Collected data
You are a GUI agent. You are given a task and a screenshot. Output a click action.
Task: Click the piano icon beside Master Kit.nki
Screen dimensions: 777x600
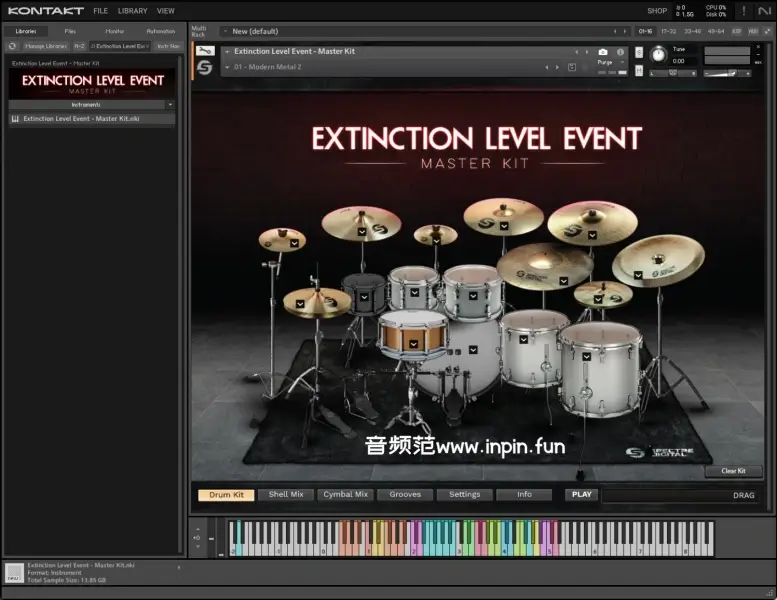pyautogui.click(x=15, y=118)
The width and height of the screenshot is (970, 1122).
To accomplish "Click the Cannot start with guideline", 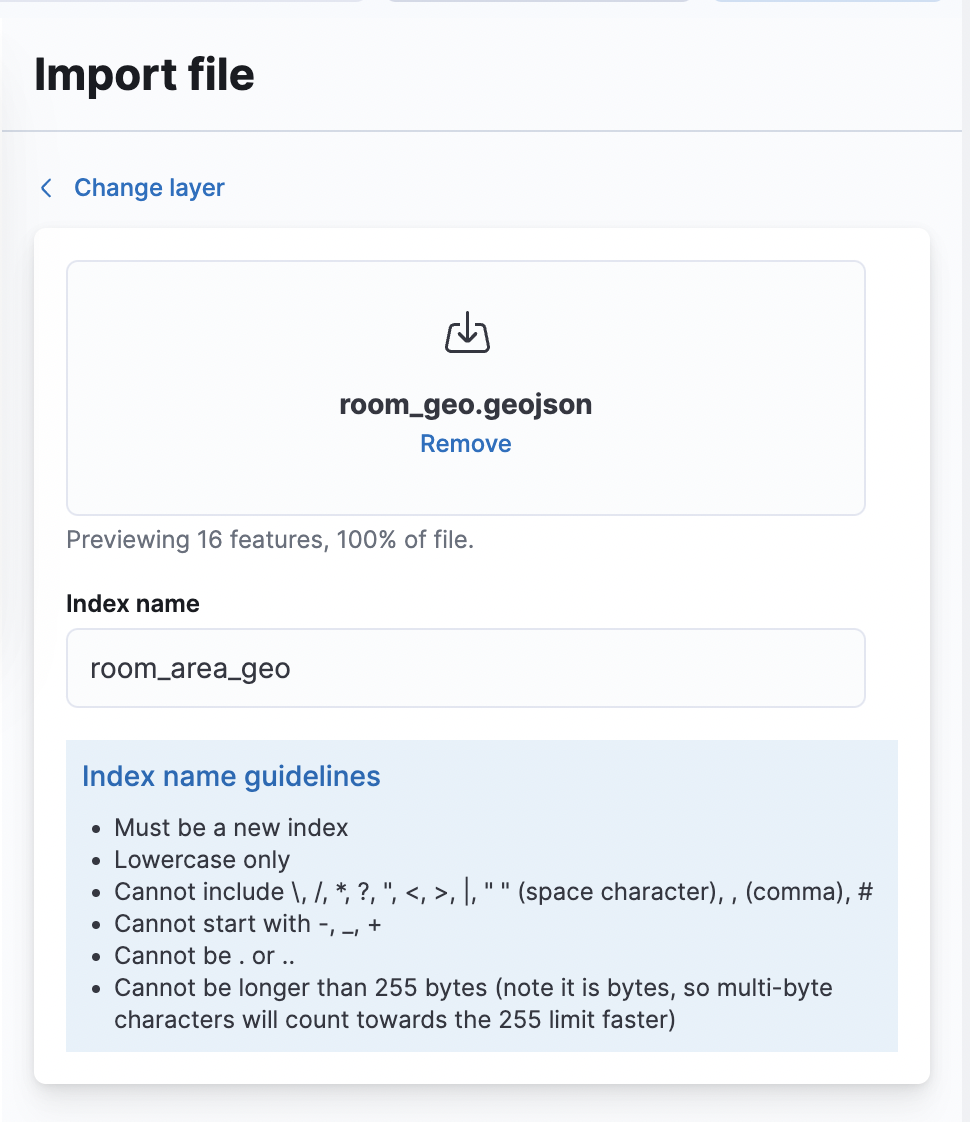I will coord(248,925).
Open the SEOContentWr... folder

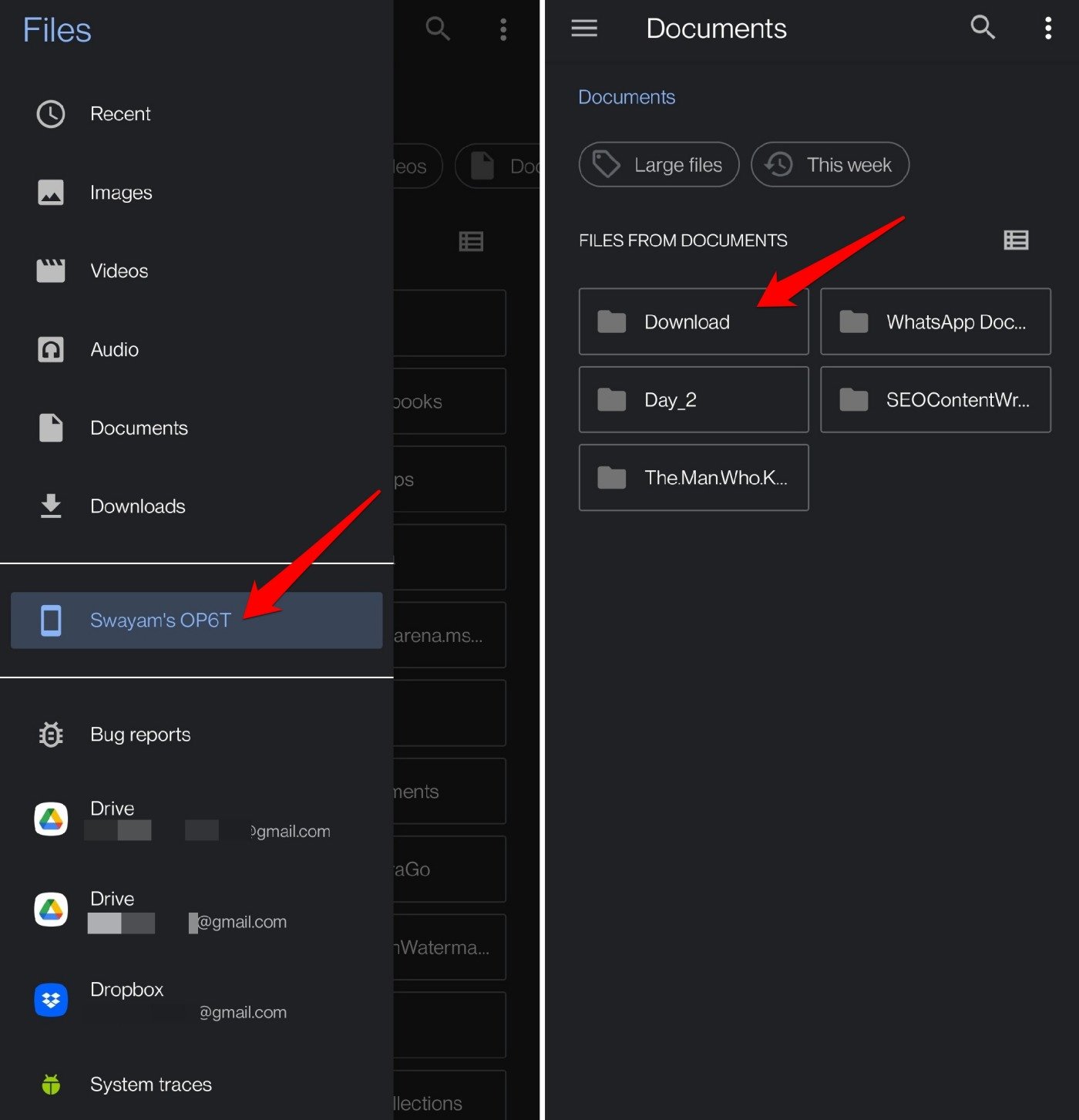935,400
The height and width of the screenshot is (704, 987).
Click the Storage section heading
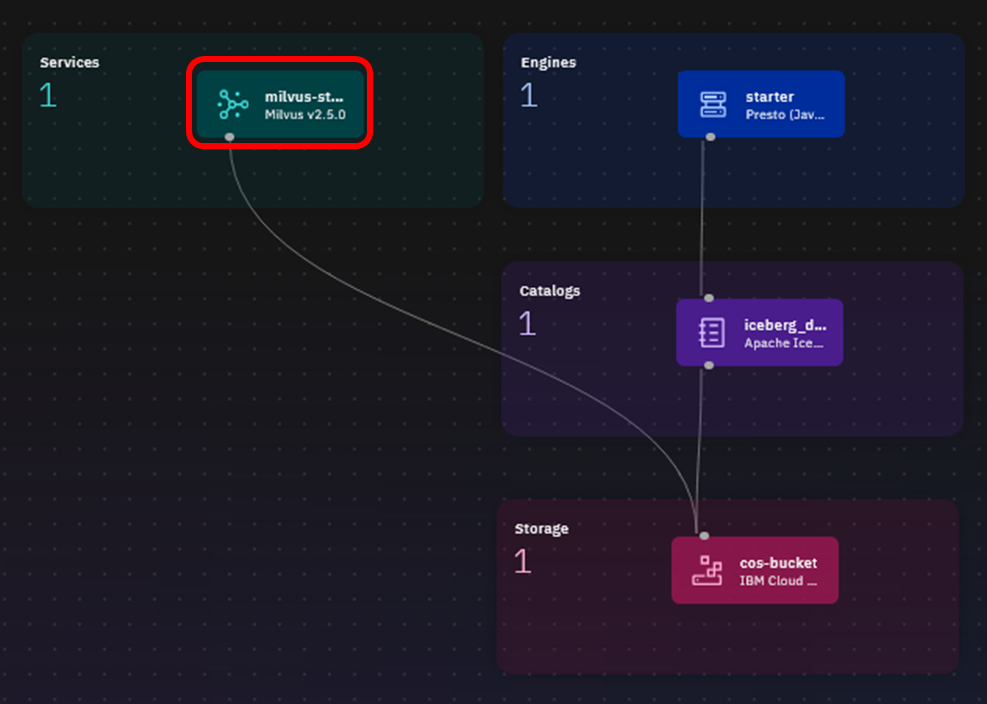coord(541,528)
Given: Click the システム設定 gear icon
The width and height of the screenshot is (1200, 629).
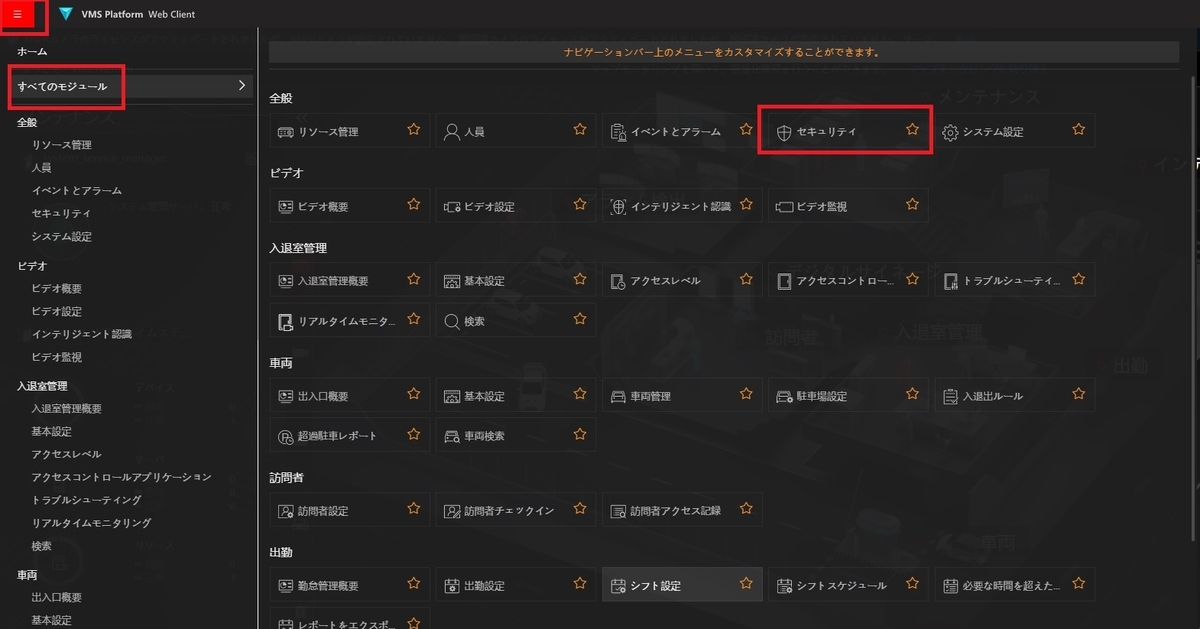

*Exercise task*: Gather every line in the rows above that contains the string "icon". Letter case matters.

*Solved problem*:
Task: Click the piano icon beside Master Kit.nki
Given: Click the システム設定 gear icon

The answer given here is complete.